The Songkhram River (แม่น้ำสงคราม, , /th/; แม่น้ำสงคราม, /tts/) is a tributary of the Mekong River. It originates in the hills between Nong Han District, Udon Thani Province and Sawang Daen Din District, Sakon Nakhon Province. It flows through Seka District (Nong Khai Province), Wanon Niwat (Sakon Nakhon Province), and Si Songkhram District and empties into the Mekong River in tambon Chai Buri, Tha Uthen District, Nakhon Phanom Province. It is 420 km long.

The Songkhram is one of the more important but lesser known rivers in Thailand's northeast. It is the last Mekong tributary in Thailand free of developments blocking river flow. Fish can swim freely into the Songkhram River from the Mekong and use it as a spawning ground. This replenishes the fish stocks that are an indispensable food source for inhabitants of the Mekong region.

==Stoneware kilns==
More than ninety kiln sites in nine clusters have been recorded along a ninety-kilometre stretch of the river through Sakon Nakhon and Nakhon Phanom, first reported in print in 1989. The kilns are tunnelled into the riverbanks at a height that can be worked in the dry season and floods in the rains, when the fired jars were taken out by boat. One kiln excavated near Ban Tha Rae in 1993 measured 5 by 2.5 metres. Leedom Lefferts and Louise Allison Cort report that Thai archaeologists have proposed dates from the 14th to the 16th century for the complex, but consider that the period of the kilns' operation probably falls considerably later.

They describe jar production as part of a wider system they call the pladaek culture, in which fishing, salt boiling and the making of jars for fermenting fish were linked. That system was broken about 1950, when the mouth of the river was altered for flood control. In March 1867 the French Mekong Exploration Commission reached the mueang of Chaiburi at the mouth of the Songkhram, and two of its members visited pottery workshops at Ban Hon Ho, eight kilometres to the west-north-west.

==Wildlife==
The lower Songkhram River basin provides habitat for 192 species of fish, 136 species of birds, and 208 plant species.

==Ramsar designation==
Since 2019 the lower river basin has been designated as a protected Ramsar site under the Ramsar Convention on Wetlands of International Importance, as a result of the combined efforts of local governments, HSBC-Thailand, the National Environmental Policy Office (NEPO), and the World Wide Fund for Nature-Thailand (WWF).

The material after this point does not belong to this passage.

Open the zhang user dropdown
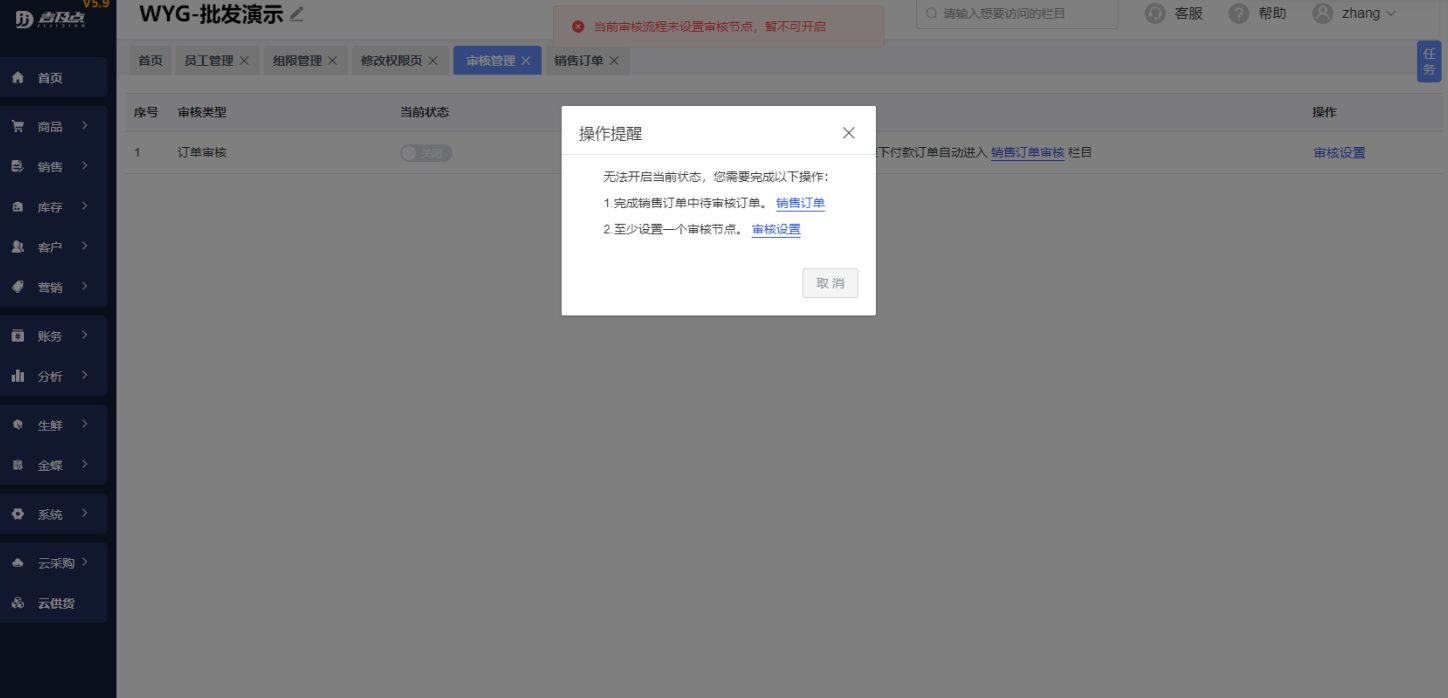 pos(1354,14)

This Ramsar site, Thailand's 15th, protects a 92-kilometre stretch of the Songkhram River and 34,000 rai of basin. Over 240,000 people and 49 communities are estimated to benefit from the designation.

==Dam plans==
For almost four decades, governmental organisations and investors have pushed for a dam on the river. Every effort has been beaten back by civil society groups. In 2019 the Royal Irrigation Department (RID) is again moving to build a "watergate" on the river in Tha Uthen District of Nakhon Phanom as part of its Khong-Loei-Chi-Mun (KLCM) irrigation project.